→ **Work instructions**
Set down the lines of the records below word for word, starting with the line containing "You are a GUI" and continuing through the end of the records, and omit the pictures.

Click-target data:
########################################
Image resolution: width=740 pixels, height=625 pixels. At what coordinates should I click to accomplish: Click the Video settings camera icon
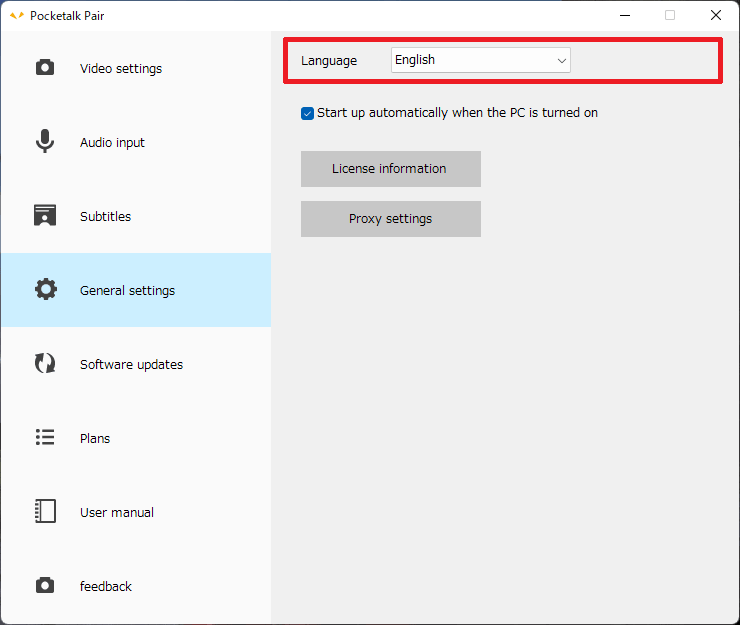click(45, 68)
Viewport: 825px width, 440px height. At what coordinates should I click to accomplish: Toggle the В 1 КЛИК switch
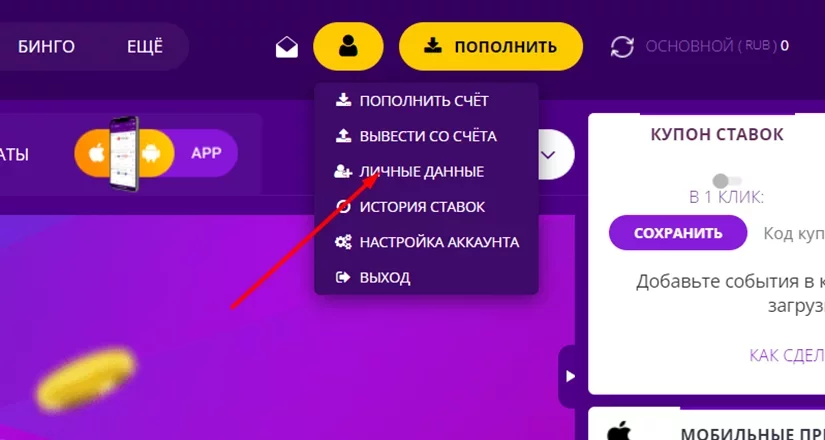(x=727, y=181)
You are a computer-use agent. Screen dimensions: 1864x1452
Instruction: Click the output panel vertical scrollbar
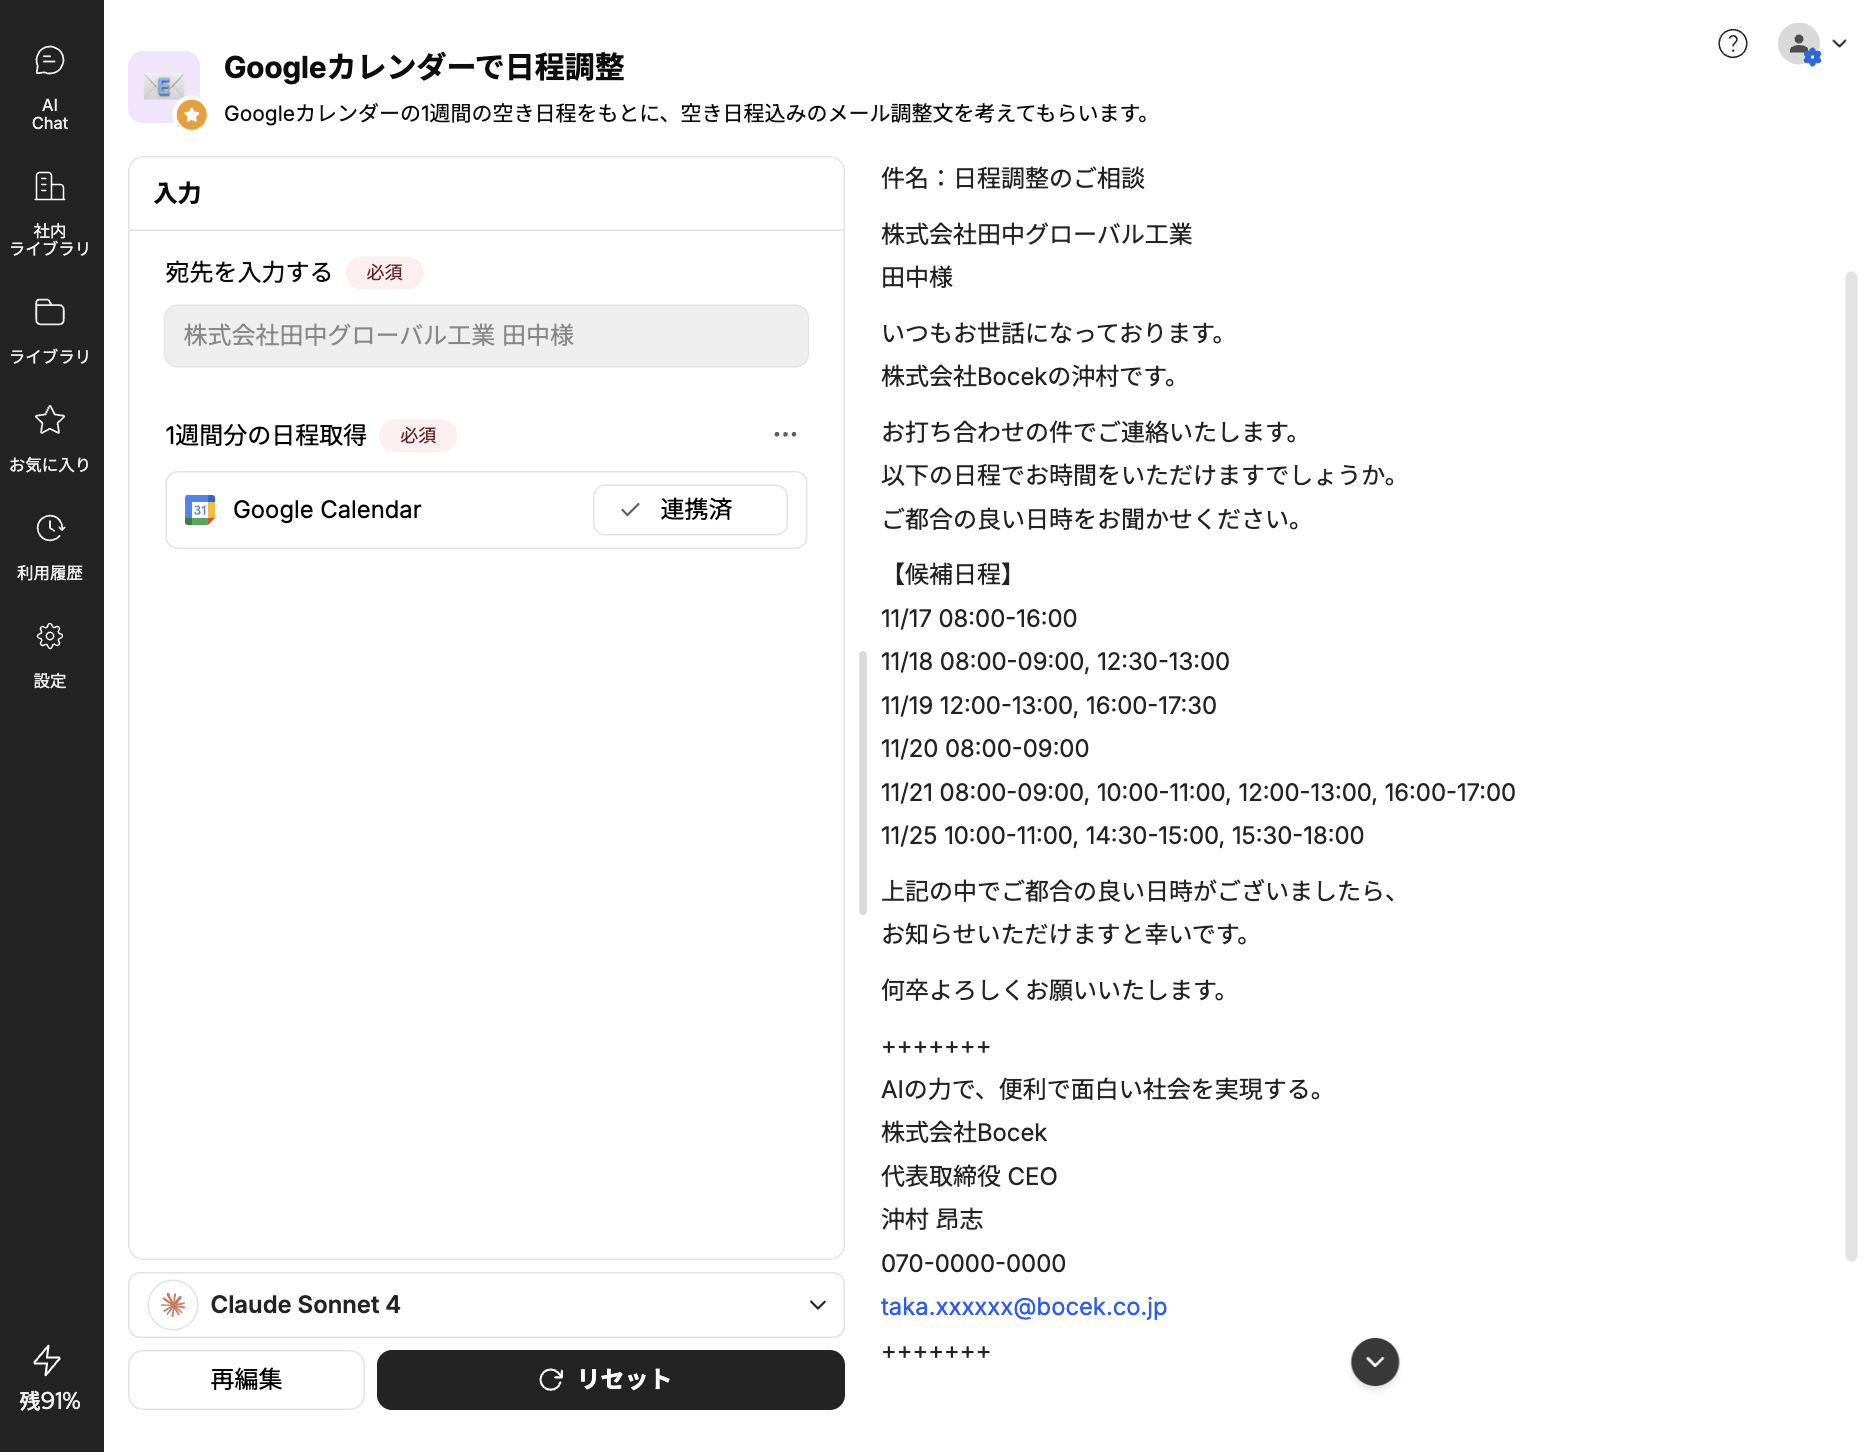pos(1850,760)
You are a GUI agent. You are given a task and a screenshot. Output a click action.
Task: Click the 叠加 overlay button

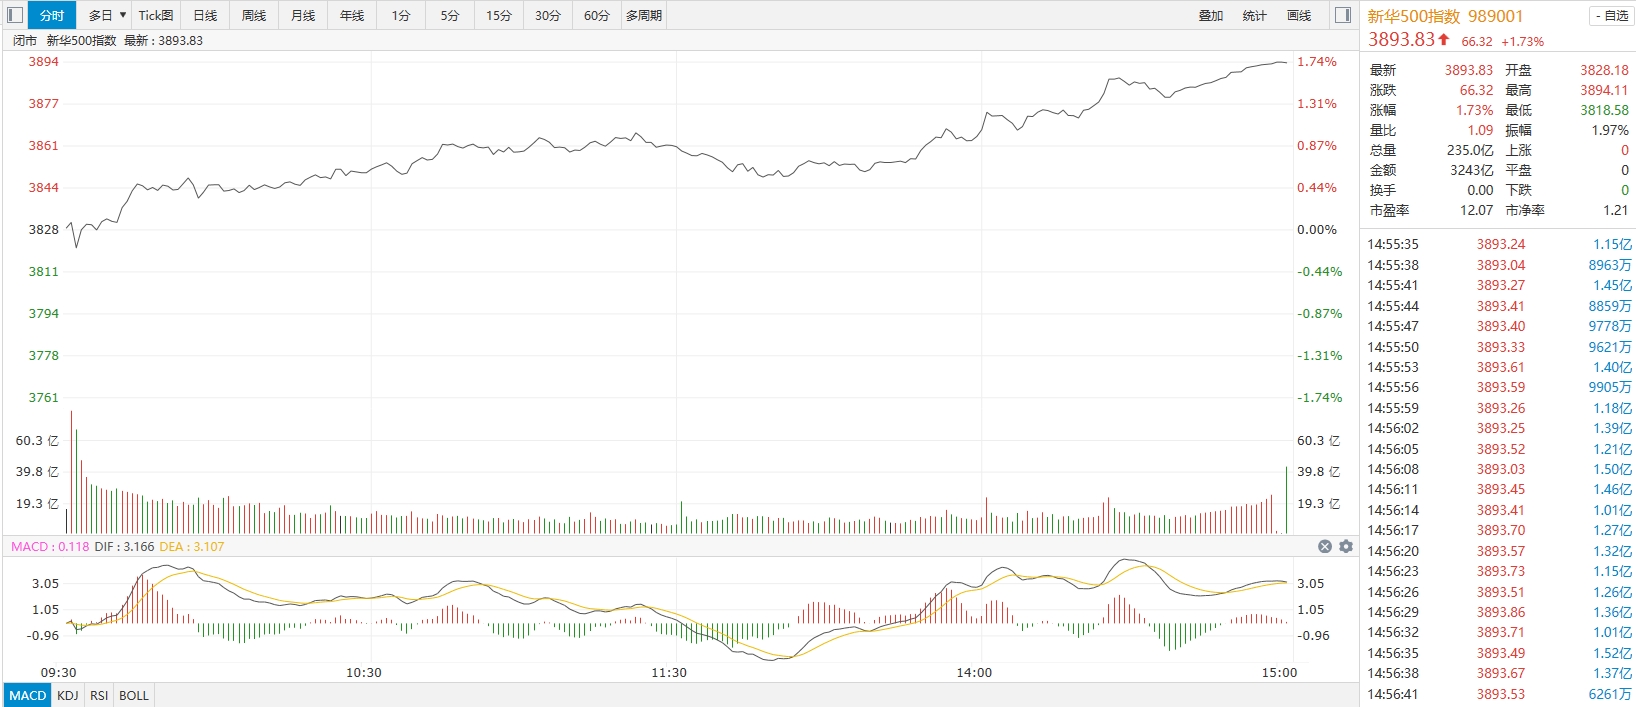(1211, 15)
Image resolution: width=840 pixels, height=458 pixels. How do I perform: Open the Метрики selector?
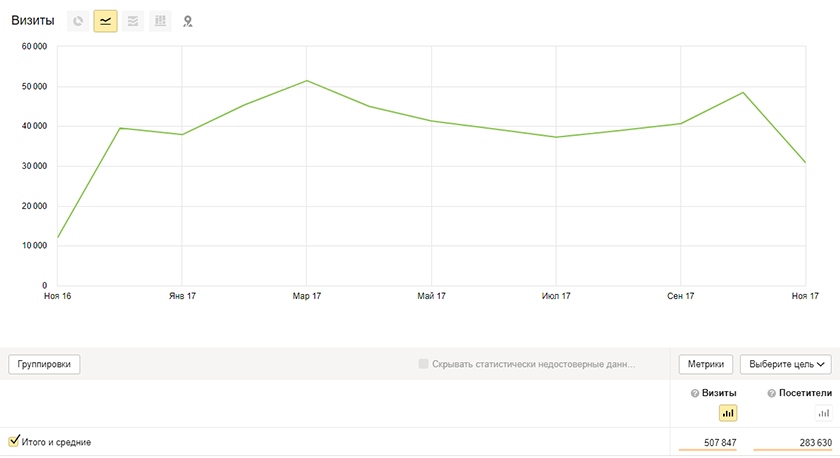(706, 364)
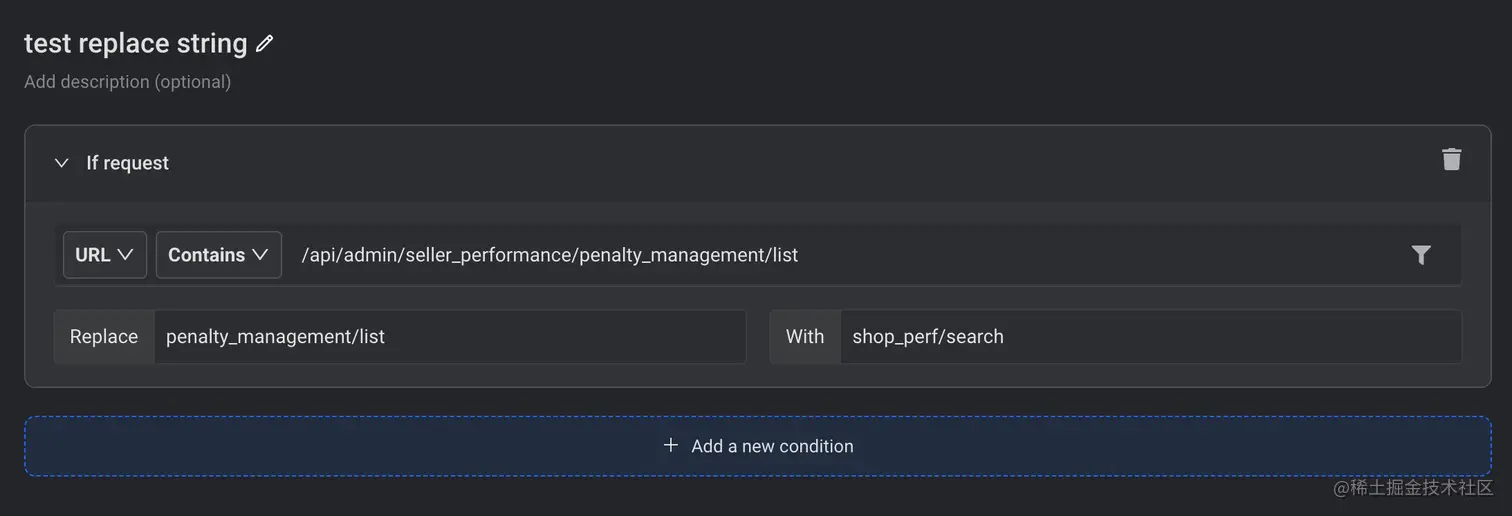Image resolution: width=1512 pixels, height=516 pixels.
Task: Collapse the If request section chevron
Action: 62,163
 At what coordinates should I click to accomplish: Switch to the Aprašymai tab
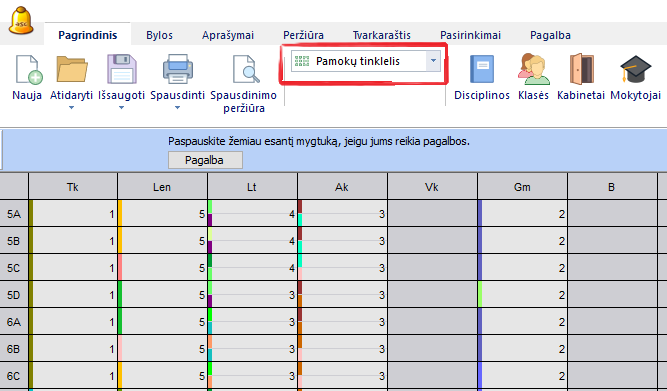click(228, 35)
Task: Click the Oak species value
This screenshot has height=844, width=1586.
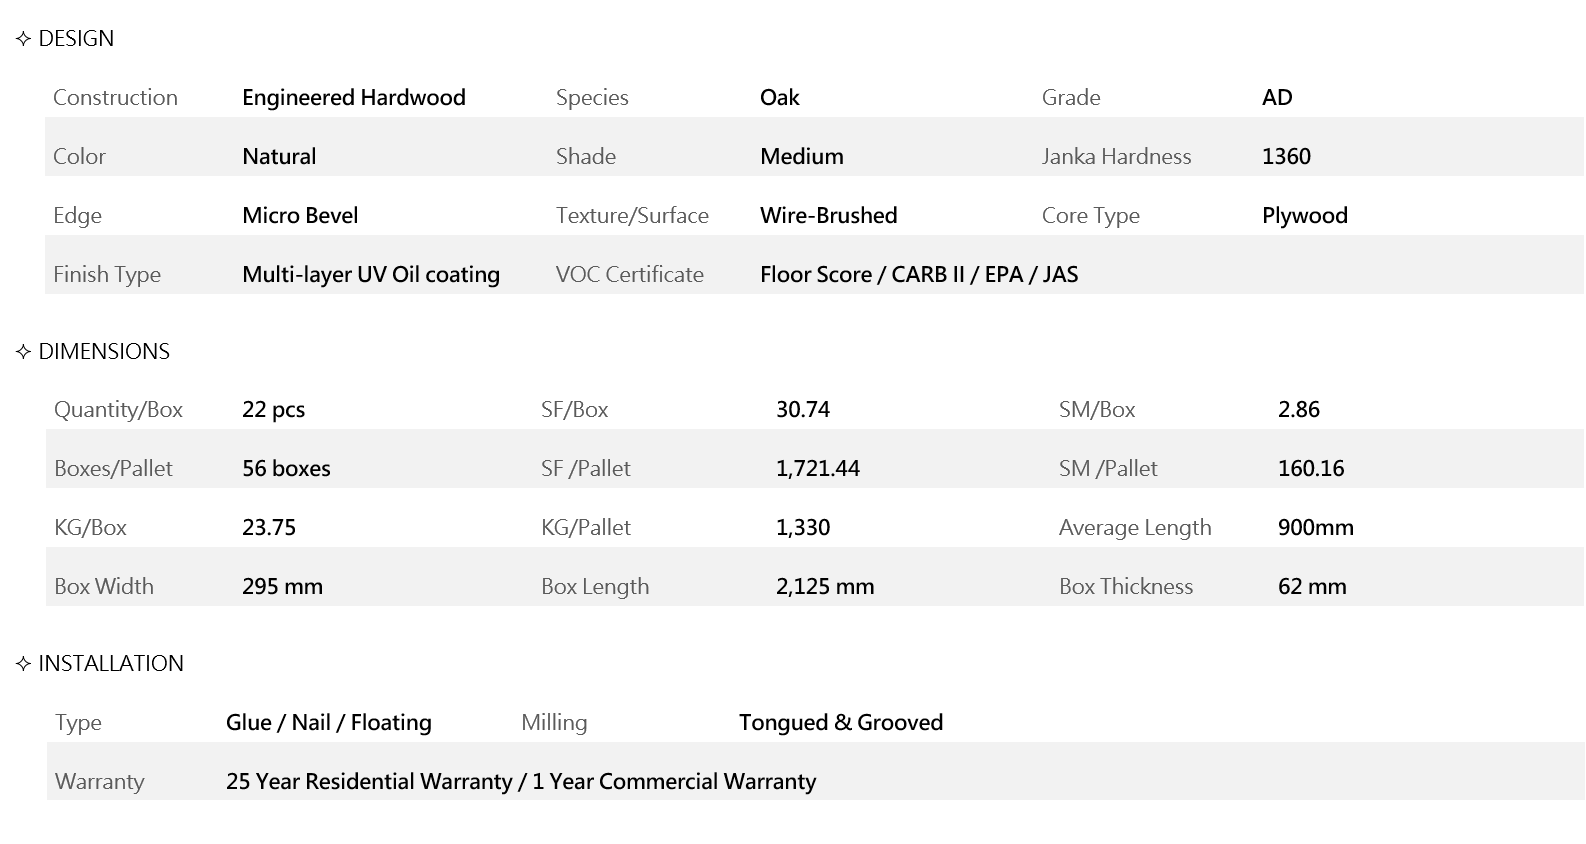Action: 780,98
########################################
→ **Task answer**
You are a GUI agent. You are given a task and a screenshot. Output a click action.
Task: Click the 叠加 overlay button

(1211, 15)
Image resolution: width=840 pixels, height=458 pixels. How do I perform: Open the Метрики selector?
(706, 364)
Image resolution: width=1512 pixels, height=516 pixels.
Task: Collapse the If request section chevron
Action: 62,163
 At what coordinates should I click to accomplish: Switch to the Aprašymai tab
click(228, 35)
Task: Click the Oak species value
This screenshot has height=844, width=1586.
Action: 780,98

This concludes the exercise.